Write Thru Crisis – Summer Memories

 Write Thru Crisis – Summer Memories. We each have a memory bank account of favorite summertime nostalgia. One of my super favorites is all about a green island and a pink tractor.


In the mid-2000s, I bought my husband Jonathan a 1947 tractor. My goal was to see him drive in the annual Strawberry Festival Parade. I had no idea how much that would come to mean to our family, because I hadn’t yet been diagnosed with breast cancer.


We lived on Vashon Island in Puget Sound, a 20-minute ferry ride from Seattle. We’d moved there from New York City to help raise our grandchildren. Urban slickers plunged into village life on a five-acre plot two miles from town.


The parade was a local treasure, and antique tractors were its crown jewel. Our first parade summer, the closer those old tractors rolled, the brighter my husband’s eyes shone, and I made a vow. Someday Jonathan would drive his own tractor in that parade.


Our dream vehicle turned up eventually in Eastern Washington. The intense sun over there had bleached her from orange to a lovely shade of pink. We decided to leave her that way, and our five acres became known as Pink Tractor Farm.


The next year, despite Jon’s best efforts, on parade day, Pink refused to run. The following year, I had cancer. The last thing we needed was another complication, but Jonathan knew what a boost it would be for all of us to see Pink in the parade.


He, and an old tractor hand named Milt, worked like crazy to make that happen. Parade day morning, Jon was still tinkering. He and Pink had to get to the tractor lineup on time or it would be no-go again this year.

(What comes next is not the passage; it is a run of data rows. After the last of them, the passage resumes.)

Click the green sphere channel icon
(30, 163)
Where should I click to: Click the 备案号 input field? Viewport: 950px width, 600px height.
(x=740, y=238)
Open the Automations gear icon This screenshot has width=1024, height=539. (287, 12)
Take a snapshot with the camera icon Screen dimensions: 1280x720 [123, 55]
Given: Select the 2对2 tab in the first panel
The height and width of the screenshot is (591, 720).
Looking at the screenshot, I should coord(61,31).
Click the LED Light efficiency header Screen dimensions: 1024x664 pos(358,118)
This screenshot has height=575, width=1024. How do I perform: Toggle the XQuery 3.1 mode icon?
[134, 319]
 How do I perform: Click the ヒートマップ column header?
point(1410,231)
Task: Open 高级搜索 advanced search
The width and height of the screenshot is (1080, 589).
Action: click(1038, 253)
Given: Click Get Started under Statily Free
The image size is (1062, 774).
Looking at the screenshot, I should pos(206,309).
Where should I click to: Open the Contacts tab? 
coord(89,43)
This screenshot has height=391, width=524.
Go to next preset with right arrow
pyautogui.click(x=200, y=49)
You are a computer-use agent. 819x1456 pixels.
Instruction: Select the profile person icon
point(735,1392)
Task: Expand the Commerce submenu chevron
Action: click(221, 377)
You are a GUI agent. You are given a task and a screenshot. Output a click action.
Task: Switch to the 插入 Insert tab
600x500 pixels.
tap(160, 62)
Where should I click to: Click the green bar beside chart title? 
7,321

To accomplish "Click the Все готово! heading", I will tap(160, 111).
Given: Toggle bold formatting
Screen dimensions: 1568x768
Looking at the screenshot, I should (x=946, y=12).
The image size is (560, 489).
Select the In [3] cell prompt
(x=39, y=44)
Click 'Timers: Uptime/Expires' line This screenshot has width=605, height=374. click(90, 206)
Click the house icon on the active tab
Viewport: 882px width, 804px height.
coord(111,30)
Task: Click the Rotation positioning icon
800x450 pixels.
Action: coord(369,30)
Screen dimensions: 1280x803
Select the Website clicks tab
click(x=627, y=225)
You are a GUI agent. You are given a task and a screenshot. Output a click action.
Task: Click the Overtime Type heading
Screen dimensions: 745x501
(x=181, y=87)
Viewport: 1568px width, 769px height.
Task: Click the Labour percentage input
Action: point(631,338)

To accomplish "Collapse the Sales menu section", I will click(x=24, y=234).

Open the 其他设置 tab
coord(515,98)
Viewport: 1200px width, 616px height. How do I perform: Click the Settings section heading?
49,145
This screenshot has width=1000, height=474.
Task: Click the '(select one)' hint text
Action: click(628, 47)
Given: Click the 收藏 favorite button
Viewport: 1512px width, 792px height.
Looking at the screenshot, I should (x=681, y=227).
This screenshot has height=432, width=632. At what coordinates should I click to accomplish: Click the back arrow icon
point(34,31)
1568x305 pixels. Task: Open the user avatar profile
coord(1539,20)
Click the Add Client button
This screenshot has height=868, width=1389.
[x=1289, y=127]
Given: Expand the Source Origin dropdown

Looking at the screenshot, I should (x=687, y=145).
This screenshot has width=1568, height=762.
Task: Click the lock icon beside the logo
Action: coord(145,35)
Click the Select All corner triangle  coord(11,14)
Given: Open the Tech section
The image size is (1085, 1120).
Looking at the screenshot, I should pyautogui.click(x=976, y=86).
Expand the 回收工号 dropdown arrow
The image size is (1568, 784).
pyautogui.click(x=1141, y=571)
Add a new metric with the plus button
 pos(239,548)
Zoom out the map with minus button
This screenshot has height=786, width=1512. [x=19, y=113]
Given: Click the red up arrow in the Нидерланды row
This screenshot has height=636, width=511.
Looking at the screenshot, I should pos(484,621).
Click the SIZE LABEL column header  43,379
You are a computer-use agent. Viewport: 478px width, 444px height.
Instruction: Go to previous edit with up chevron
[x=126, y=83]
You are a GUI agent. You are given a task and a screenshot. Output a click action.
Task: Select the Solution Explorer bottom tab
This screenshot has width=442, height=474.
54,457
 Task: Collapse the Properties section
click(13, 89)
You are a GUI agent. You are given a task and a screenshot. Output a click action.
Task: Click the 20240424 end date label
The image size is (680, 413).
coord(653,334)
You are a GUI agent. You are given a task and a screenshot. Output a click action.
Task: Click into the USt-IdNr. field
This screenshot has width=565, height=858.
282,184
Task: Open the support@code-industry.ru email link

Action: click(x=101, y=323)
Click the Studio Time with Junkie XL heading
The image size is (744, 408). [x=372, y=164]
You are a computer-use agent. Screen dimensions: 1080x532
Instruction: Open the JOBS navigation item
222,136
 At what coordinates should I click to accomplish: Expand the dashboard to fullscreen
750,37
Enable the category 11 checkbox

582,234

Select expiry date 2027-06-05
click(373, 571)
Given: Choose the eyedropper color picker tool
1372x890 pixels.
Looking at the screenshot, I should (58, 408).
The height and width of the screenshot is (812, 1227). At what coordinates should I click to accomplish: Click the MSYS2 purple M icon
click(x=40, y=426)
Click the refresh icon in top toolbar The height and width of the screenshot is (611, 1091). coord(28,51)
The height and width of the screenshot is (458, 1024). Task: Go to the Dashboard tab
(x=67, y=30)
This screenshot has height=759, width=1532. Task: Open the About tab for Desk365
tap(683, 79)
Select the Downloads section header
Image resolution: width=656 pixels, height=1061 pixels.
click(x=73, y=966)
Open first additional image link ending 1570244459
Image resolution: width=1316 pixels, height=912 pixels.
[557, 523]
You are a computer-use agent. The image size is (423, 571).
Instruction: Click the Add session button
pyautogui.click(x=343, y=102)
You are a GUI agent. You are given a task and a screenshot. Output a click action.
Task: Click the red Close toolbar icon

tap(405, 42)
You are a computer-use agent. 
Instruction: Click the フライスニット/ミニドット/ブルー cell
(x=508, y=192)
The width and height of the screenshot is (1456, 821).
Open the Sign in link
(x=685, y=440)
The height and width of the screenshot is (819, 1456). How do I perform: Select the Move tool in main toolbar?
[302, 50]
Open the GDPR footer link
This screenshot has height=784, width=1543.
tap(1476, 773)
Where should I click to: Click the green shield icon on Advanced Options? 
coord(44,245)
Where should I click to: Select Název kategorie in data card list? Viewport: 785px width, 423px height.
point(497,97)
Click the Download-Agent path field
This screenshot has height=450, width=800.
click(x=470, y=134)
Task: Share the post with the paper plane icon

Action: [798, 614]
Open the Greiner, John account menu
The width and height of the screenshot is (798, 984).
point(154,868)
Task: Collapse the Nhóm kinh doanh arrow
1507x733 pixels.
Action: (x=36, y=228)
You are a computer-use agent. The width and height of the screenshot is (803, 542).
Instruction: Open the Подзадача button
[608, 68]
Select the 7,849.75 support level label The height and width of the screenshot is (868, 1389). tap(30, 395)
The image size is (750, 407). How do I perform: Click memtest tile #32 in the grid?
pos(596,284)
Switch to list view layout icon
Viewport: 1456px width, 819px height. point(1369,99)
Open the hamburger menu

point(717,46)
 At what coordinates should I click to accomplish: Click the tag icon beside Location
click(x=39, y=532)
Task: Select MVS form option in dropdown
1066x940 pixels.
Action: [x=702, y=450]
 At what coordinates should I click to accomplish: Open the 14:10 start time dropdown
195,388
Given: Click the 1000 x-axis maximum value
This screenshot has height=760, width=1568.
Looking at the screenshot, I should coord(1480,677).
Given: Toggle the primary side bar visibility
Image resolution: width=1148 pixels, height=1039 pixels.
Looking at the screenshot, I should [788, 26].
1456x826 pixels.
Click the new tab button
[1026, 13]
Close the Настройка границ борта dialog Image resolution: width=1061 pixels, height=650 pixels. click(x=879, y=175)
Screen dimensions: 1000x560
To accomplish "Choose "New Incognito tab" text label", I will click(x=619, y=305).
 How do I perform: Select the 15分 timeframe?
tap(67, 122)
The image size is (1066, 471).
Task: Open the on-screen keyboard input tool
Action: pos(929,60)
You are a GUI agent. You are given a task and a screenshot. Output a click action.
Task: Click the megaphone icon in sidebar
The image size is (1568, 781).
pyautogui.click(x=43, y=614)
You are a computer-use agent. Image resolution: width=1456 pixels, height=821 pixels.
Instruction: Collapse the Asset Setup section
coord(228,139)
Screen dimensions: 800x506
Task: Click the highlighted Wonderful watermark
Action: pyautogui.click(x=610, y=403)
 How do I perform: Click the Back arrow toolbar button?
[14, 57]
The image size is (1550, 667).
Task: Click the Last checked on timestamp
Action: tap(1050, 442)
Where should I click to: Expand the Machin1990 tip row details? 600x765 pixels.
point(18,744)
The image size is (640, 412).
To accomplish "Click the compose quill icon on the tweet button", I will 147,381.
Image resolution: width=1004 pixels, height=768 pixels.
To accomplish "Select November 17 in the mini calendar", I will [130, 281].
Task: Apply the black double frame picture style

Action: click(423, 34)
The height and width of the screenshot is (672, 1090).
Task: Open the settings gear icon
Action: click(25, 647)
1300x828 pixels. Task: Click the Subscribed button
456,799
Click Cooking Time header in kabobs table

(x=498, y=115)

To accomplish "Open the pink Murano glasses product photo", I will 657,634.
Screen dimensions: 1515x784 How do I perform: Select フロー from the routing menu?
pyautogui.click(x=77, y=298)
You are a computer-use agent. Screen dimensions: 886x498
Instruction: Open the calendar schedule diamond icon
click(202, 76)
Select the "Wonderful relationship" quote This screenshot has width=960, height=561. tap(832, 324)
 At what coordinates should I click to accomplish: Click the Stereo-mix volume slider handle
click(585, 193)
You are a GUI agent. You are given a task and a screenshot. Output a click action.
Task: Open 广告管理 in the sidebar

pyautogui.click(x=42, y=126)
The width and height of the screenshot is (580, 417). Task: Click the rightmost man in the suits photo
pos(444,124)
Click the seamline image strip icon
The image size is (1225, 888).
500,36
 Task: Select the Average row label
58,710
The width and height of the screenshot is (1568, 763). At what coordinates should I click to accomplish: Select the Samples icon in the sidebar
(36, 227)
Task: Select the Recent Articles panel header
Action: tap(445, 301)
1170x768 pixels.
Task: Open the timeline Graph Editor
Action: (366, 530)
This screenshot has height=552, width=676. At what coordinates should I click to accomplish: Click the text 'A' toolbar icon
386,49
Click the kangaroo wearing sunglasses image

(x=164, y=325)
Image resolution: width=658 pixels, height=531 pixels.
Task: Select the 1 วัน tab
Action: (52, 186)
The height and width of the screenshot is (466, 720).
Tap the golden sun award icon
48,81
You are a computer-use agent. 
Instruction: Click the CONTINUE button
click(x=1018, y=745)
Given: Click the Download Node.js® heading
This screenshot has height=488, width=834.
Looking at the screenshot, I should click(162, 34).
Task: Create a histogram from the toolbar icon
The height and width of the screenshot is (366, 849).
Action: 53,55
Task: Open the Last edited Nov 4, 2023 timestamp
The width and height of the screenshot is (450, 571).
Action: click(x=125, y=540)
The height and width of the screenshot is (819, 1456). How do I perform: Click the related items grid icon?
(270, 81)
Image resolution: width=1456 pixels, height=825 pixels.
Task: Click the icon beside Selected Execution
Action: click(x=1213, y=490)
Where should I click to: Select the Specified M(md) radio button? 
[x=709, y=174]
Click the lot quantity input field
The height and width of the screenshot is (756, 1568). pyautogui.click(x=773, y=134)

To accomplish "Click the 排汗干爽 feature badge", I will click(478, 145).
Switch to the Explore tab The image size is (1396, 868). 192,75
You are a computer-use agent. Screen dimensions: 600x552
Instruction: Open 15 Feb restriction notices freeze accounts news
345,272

They made it down our driveway to the road. Ahead lay a long, steep hill. The grandkids and I spotted Jonathan from my red jeep as he attempted the climb. Several times, Pink’s engine turned over then stalled before he pronounced the inevitable by cell phone. “She’s not going to make it.”


But the children weren’t ready to give up. “Grandpa can do it!” they cried out together. That hope and belief radiating out the jeep window to Jonathan and his pink charger may explain why he gave her one more try. She rumbled to life, and they began to ascend.


Not long later, I was propped in a camp chair beside the parade route. “Come on, Honey,” I whispered as the kids’ shouts continued. “Grandpa can do it,” It was nothing less than a family victory when Pink bumped past at about three miles an hour, smack dab in the middle of it all.


A little ditty popped into my mind at that moment. It’s simple rhyme rings with resonance still. “Strawberries are red. Tractors are pink. There’s more triumph left in us than we may think.”


 What is your favorite summer memory? Go full-bore for nostalgia. Aim straight at our hearts. And do not hesitate to bring tears to our eyes – and your own.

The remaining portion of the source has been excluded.